Cyberattack activity has increased to the point where even the largest of security analyst teams can no longer effectively measure the accuracy and quality of their investigations without some form of automation. For some organizations, relying on agentic artificial intelligence models that triage alerts and score severity and work alongside security operations center (SOC) analysts could be a viable option.
Global roadway operator Transurban is among the early adopters of virtual agents to address the common issue of SOC operators facing a growing volume of threats that have become more sophisticated. Muhammad Ali Paracha, Transurban’s head of cyber defense, discussed how his team implemented agentic AI models as part of the Transforming the Future of Cyber Defense with Agentic AI presentation at the Black Hat Middle East conference in Riyadh, Saudi Arabia, this week. Paracha explained the challenges he faced, the technology implemented, plans moving forward, and how AI improved efficiencies in the organization’s security governance process.
Paracha tells Dark Reading that alert volumes had become so overwhelming that Transurban’s SOC analysts were triaging 8% of the tickets generated. Senior analysts would enter data into Excel spreadsheets at the end of the month and find that the information in some tickets was not accurate, “so they sent them back to the analysts, but tickets were closed by that time,” Paracha says.
Hiring more security analysts wasn’t feasible due to the expense and difficulty of hiring and retaining them. Consequently, at the beginning of this year, Paracha and his security and development team developed and trained an agentic AI system based on large language models (LLMs) that enabled automated agents to assist with handling security tickets. The developers trained two agents to perform quality checks, ensuring improved real-time accuracy of all security events.
After evaluating various LLM modeling options, Transurban decided to use Anthropic’s Claude. Paracha says Transurban chose Claude because it integrated well with its Splunk SIEM, ServiceNow ticketing system and AWS Bedrock, the managed AI service for hosting foundation models like Claude.
The agentic AI model was designed in-house to traverse all incident and resolution nodes, ensuring incidents are handled within the respective playbooks. The model consists of two agents: one for categorizing incidents and another for verifying the resolution notes before closing tickets. The first agent reviews the fields of incident tickets, ensuring they are all categorized correctly, while the second agent resolves an incident before it is closed, Paracha explains. However, the agent doesn’t close tickets; instead, it sends the summary back to the human security analyst to address the suggested issues. Then, the agent model verifies that the problem has been rectified before closing the incident.
Paracha says that the models, which were extensively tested before deployment, provide 100% coverage of all incidents while maintaining a false positive rate of less than 3%. Since deploying it in September, alert triage times have been reduced by 60%, with an accuracy rate of 92%.

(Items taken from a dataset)
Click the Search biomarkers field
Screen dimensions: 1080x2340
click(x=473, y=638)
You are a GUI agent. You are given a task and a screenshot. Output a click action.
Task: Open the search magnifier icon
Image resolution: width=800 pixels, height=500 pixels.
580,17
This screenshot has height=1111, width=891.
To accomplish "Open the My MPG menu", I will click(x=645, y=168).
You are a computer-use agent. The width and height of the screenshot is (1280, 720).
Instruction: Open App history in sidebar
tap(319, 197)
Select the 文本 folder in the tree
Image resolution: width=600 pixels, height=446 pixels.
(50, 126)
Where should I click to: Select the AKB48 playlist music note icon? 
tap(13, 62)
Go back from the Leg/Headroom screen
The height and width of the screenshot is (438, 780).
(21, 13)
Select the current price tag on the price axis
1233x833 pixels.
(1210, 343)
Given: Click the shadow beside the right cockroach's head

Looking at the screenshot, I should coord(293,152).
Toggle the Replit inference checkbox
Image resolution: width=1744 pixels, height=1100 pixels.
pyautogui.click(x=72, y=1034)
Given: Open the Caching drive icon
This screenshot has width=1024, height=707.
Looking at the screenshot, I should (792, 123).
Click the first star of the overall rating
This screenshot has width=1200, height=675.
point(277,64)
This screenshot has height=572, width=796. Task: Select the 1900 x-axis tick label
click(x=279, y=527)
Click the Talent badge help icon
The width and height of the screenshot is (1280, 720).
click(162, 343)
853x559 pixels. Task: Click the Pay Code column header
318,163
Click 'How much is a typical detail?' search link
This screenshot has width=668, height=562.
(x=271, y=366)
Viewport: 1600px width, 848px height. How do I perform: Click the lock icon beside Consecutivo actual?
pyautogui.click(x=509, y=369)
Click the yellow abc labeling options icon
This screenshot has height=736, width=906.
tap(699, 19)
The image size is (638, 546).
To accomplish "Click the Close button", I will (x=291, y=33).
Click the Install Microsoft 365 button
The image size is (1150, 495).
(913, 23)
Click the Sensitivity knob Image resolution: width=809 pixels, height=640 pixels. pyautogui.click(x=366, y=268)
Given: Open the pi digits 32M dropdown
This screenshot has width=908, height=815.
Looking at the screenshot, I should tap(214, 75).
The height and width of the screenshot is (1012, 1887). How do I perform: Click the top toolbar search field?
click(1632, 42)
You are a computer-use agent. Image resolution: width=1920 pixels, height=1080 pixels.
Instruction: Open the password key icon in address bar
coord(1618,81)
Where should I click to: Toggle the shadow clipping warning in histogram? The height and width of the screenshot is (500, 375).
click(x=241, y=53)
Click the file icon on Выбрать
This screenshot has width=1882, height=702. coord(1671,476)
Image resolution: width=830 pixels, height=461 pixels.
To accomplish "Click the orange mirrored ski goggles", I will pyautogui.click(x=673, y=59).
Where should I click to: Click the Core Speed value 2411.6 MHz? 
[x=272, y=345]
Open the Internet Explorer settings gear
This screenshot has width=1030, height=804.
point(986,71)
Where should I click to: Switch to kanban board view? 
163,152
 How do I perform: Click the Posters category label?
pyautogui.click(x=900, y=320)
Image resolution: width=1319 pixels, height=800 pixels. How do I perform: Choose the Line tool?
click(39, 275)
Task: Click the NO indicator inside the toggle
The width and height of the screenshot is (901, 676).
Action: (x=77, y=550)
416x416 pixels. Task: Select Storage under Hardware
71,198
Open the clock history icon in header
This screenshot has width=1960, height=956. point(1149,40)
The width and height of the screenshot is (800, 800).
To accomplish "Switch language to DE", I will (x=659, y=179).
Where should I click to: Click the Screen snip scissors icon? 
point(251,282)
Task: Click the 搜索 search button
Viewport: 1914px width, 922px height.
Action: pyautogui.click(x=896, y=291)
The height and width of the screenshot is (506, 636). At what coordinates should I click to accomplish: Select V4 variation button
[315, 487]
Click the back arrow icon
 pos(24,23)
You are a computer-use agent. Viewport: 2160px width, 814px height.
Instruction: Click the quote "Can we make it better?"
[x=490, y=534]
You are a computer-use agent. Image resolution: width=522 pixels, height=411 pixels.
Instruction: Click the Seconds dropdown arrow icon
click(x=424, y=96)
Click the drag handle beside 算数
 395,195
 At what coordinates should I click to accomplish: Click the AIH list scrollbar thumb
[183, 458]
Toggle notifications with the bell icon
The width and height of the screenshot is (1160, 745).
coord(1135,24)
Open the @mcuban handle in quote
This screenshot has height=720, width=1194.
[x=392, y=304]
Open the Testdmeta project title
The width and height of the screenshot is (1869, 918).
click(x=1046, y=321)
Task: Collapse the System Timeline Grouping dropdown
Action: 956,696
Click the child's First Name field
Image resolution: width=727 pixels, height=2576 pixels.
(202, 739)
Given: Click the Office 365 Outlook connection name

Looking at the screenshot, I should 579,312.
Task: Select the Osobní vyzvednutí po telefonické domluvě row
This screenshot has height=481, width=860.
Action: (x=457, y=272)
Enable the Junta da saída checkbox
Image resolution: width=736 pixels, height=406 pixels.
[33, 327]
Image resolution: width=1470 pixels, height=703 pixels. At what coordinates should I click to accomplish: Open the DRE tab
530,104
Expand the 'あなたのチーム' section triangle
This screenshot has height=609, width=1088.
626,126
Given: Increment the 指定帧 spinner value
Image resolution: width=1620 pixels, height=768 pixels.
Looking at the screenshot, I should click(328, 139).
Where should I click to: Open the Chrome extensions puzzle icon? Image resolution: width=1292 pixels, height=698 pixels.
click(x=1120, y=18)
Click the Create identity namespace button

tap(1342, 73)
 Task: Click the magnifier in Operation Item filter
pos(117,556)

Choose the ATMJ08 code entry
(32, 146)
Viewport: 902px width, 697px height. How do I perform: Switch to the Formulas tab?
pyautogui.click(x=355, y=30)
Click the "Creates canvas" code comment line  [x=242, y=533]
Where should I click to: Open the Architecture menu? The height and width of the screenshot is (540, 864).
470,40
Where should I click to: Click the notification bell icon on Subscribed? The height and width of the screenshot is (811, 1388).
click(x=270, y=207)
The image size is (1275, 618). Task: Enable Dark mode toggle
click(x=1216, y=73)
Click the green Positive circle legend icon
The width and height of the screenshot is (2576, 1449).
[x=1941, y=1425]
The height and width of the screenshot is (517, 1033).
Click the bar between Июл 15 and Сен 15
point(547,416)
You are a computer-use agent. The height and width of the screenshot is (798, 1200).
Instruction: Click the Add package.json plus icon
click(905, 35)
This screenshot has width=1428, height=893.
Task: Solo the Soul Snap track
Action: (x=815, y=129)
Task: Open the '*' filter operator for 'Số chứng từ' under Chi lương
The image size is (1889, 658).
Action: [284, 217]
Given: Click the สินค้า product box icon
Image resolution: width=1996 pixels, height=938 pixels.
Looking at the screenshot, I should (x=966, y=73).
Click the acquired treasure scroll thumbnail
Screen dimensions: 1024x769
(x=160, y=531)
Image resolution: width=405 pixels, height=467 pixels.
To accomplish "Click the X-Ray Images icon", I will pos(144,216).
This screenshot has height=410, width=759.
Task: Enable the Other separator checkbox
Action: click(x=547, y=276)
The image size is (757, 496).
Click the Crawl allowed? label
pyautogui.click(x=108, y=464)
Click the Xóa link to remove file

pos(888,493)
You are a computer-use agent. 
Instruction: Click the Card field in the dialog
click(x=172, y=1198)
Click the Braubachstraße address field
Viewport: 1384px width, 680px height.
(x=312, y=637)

■ **TASKS TO PERFORM**:
**a)** Return the passage of the Transurban article that begins at the words "Paracha says that" and ends after the words "rate of 92%.".
**b)** According to the Transurban article, what false positive rate did the tested models maintain?
This material was drawn from a separate source.

■ **RESPONSE LIST**:
**a)**
Paracha says that the models, which were extensively tested before deployment, provide 100% coverage of all incidents while maintaining a false positive rate of less than 3%. Since deploying it in September, alert triage times have been reduced by 60%, with an accuracy rate of 92%.

**b)** Less than 3%.